Ich begrüße es immer, wenn sich jemand Gedanken darüber macht, wie es weiter gehen soll. Wenn es in dieser Gesellschaft so ziemlich alles gibt, hat sie eines nicht: eine Vision. Wer kann seinen Kindern eine Richtung weisen, wie deren Kinder einst leben werden?
Ich selbst sehe den Grundstein der Veränderung in der Schaffung einer Demokratie. Danach lässt sich friedlich, im Dialog, über alles reden und alles so umgestalten, dass es den Menschen, der Umwelt und den Tieren von Nutzen ist. Nützlich machen.
Vor allem sollte man den Menschen Angst nehmen und deren Hausverstand aktivieren. Der ist meistens besser als Expertenmeinungen.
So muss sich niemand davor fürchten, wenn es Änderungen im Geldsystem gibt. Geld ist kein und hat keinen Eigenwert. Es beruht auf Buchhaltungsregeln. Eine Demokratie kann diese Regeln jederzeit ändern, ohne dass eine Fabrik zusammenfällt, keine Acker bestellt werden oder kein Fisch gefangen werden kann. Auch Kranke, Schwache, Alte und Kinder würden weiter versorgt werden.
Veränderungen sind einfacher als die meisten denken und dazu bedarf es keiner Revolution. Die Revolution beruht auf Feindbildern und schafft neue. Deswegen heisst sie wohl so (revolvere — (sich) umdrehen). Das Spiel steht danach wieder auf Start. Auf dieses Spiel sollten wir uns als Menschen nicht einlassen.
Die zehn Punkte sind wenigstens ein Denkanstoß, in welche Richtung es gehen könnte. Sie, oder ein Teil davon, lassen sich aber auch nur im Miteinander dauerhaft realisieren. Friedliches Leben funktioniert niemals gegeneinander.
Dieses Konzept zeugt von völliger ökonomischer Unkenntnis. Privateigentum ist ein entscheidender Schlüssel für das Bestehen einer Kulturnation.
Deutschland und die ganze westliche Welt sind heute 3⁄4 ‑sozialistisch. Bzw alle Sub- und Nebenformen des Sozialismus wie Etatismus Koporatismus Linksfaschismus etc.

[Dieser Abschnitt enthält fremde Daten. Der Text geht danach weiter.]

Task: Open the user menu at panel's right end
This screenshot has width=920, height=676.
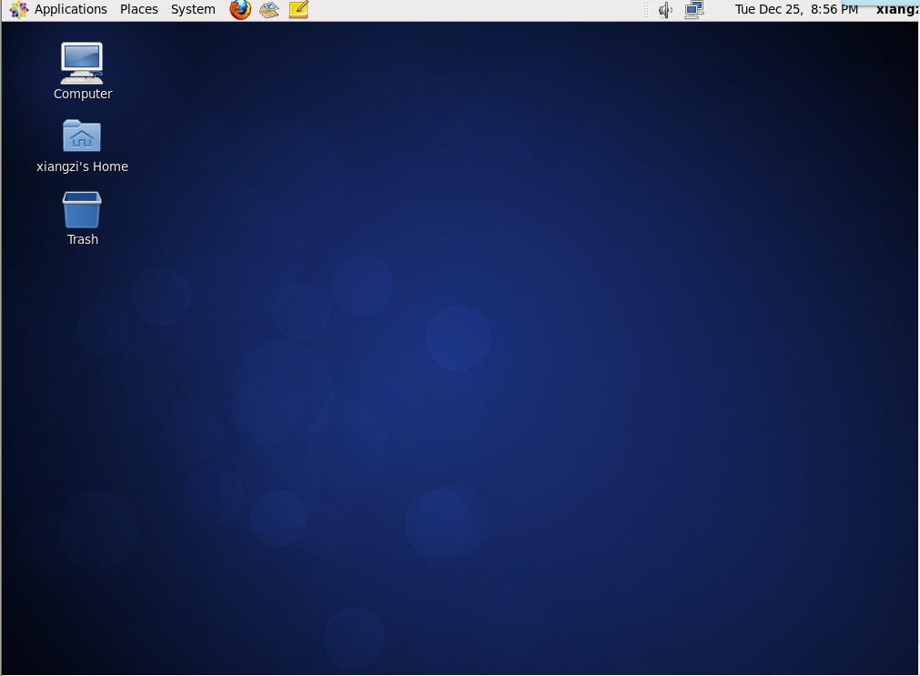Action: 896,9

Das Eigentumsrecht steht schon heute unter dem Vorbehalt des Staates. Und Steuern; sind nichts als Raub.
Ich den USA gab es bis 1913 gar keine Einkommensteuer im preussisch-deutschen Kaiserreich maximal 4 Prozent.
Mehr als unausgegoren dieses Konzept. Nichts für ungut.
@Freiheitskämpfer
Oha. Ich sage dazu mal kurz und bündig: Deine neoliberale Freiheit, ist nicht meine Freiheit! Und ganz sicher auch nicht die von Millionen Menschen in Deutschland. ;)
Moin moin zusammen,
schön, daß ich nochmals Bewegung feststellen konnte.
@Carlo — Treffende Gedanken, insbesondere hinsichtlich der Demokratie. Richtig implementiert und konstruktiv gelebt die beste Basis für ein Volk. Nur, dieses Volk muß sich auch aktiv in angemessener Größenordnung an deren Pflege beteiligen, sonst verkümmert sie. Daß keine Visionen vorhanden sind bestreite ich energisch. Die Visionäre sind zwar momentan noch in einer äußerst kleinen Zahl, aber sie gibt es. Man muß sich nur umsehen, informieren, prüfen und, wenn fördernswert, aktiv an deren Geschehen beteiligen. Geredet wird genug, jetzt ist Handeln angesagt.
Gruß, Hombre
@ Hombre
Ich schrieb nicht, dass es keine Visionen gäbe. Die Gesellschaft als Ganzes hat keine Vision. Diese ist notwendig, wenn man friedlich miteinander leben und überleben will. Der tägliche Kampf: jeder gegen jeden, um höheren Gewinn zu erzielen (im Großen wie im Kleinen), ist keine Vision, sondern die Grundlage dafür, dass alles so ist wie es ist. So nähert man sich dem Kernproblem der Gesellschaft, welches so gut, hinter echten und künstlichen Symptomen, versteckt ist.